* _Consigne 1_
Remplace « Try it » par « Test it » dans la partie des entrées qui commence à la ligne contenant « SMF 2.1.6 © 2025 (45, 2540) » et se termine à la fin des entrées, puis recopie cette partie sans autre changement. Laisse les images de côté.

* _Texte fourni_
☆ ☆ ☆ ☆
La recherche plein texte (ou plus simplement la recherche de
texte) permet de sélectionner des
documents en langage naturel qui satisfont une
requête et, en option, de les trier par intérêt
suivant cette requête. Le type le plus fréquent de recherche concerne la
récupération de tous les documents contenant les termes de
recherche indiqués et de les renvoyer dans un ordre dépendant
de leur similarité par rapport à la requête. Les
notions de
requête
et de similarité
peuvent
beaucoup varier et dépendent de l'application réelle. La recherche
la plus simple considère une requête
comme un
ensemble de mots et la similarité
comme la fréquence
des mots de la requête dans le document.
☆ ☆ ☆ ☆
* _Données d'entrée_

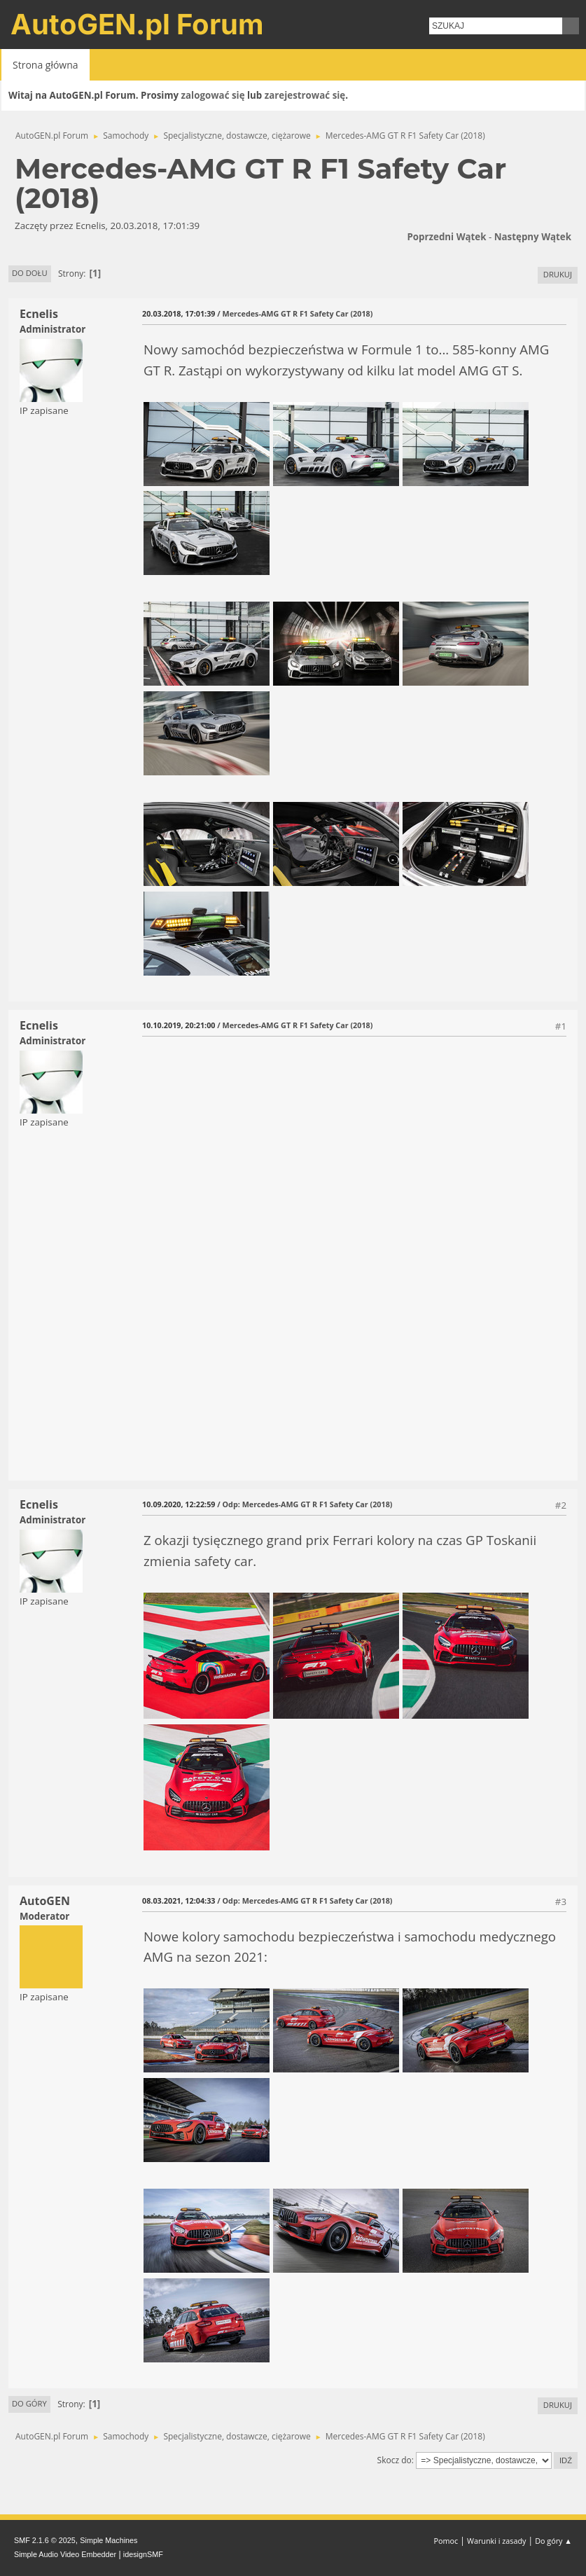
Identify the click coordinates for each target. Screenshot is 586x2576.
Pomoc (446, 2540)
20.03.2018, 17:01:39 (178, 313)
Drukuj (557, 274)
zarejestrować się (305, 95)
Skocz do (394, 2460)
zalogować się (213, 95)
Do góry (29, 2403)
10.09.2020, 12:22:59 (178, 1504)
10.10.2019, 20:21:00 (178, 1025)
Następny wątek (532, 236)
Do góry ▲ (553, 2540)
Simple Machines (108, 2540)
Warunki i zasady (496, 2540)
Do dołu (30, 273)
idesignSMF (143, 2554)
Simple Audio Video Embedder (65, 2554)
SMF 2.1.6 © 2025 (45, 2540)
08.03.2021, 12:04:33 (178, 1900)
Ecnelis (39, 313)
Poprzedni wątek (446, 236)
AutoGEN (45, 1901)
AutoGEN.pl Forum (137, 24)
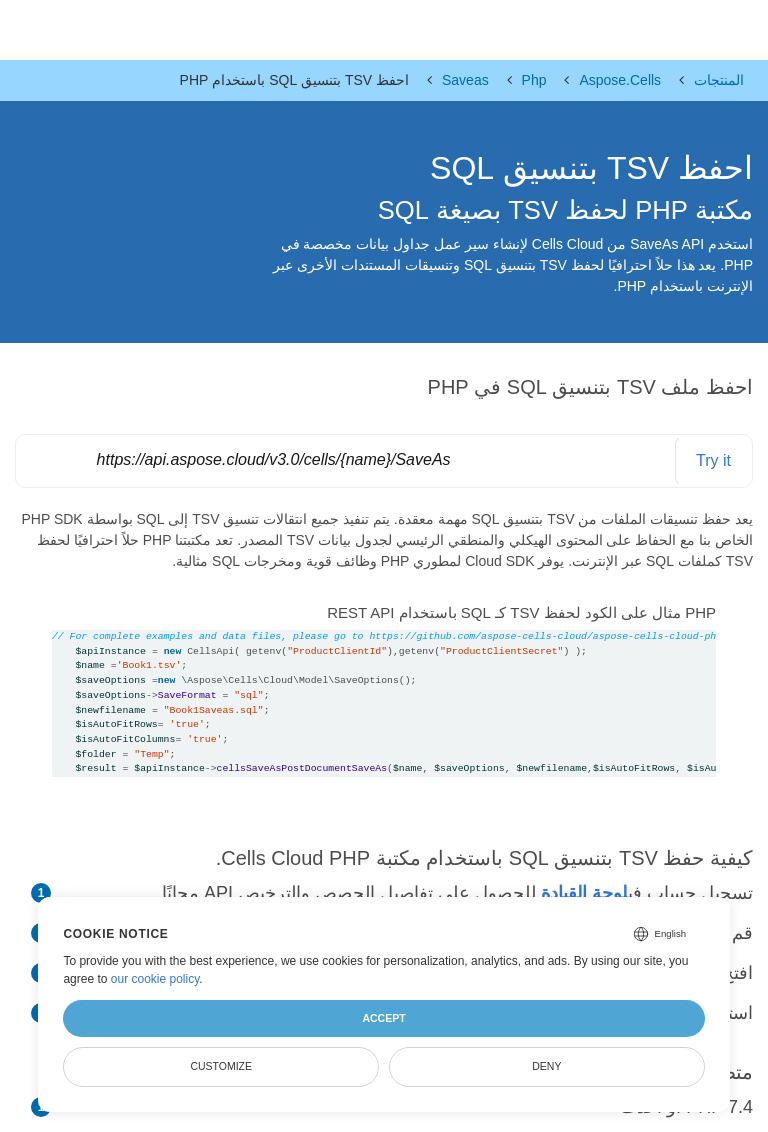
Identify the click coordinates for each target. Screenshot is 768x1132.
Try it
☆ ☆ ☆ ☆
* _Consigne 2_
Retape mot pour mot tout le texte sur la recherche plein texte.

* _Réponse 1_
SMF 2.1.6 © 2025 (45, 2540)
08.03.2021, 12:04:33 (178, 1900)
Ecnelis (39, 313)
Poprzedni wątek (446, 236)
AutoGEN (45, 1901)
AutoGEN.pl Forum (137, 24)
Identify the click coordinates for each target. Screenshot is 768x1132.
Test it

* _Réponse 2_
La recherche plein texte (ou plus simplement la recherche de
texte) permet de sélectionner des
documents en langage naturel qui satisfont une
requête et, en option, de les trier par intérêt
suivant cette requête. Le type le plus fréquent de recherche concerne la
récupération de tous les documents contenant les termes de
recherche indiqués et de les renvoyer dans un ordre dépendant
de leur similarité par rapport à la requête. Les
notions de
requête
et de similarité
peuvent
beaucoup varier et dépendent de l'application réelle. La recherche
la plus simple considère une requête
comme un
ensemble de mots et la similarité
comme la fréquence
des mots de la requête dans le document.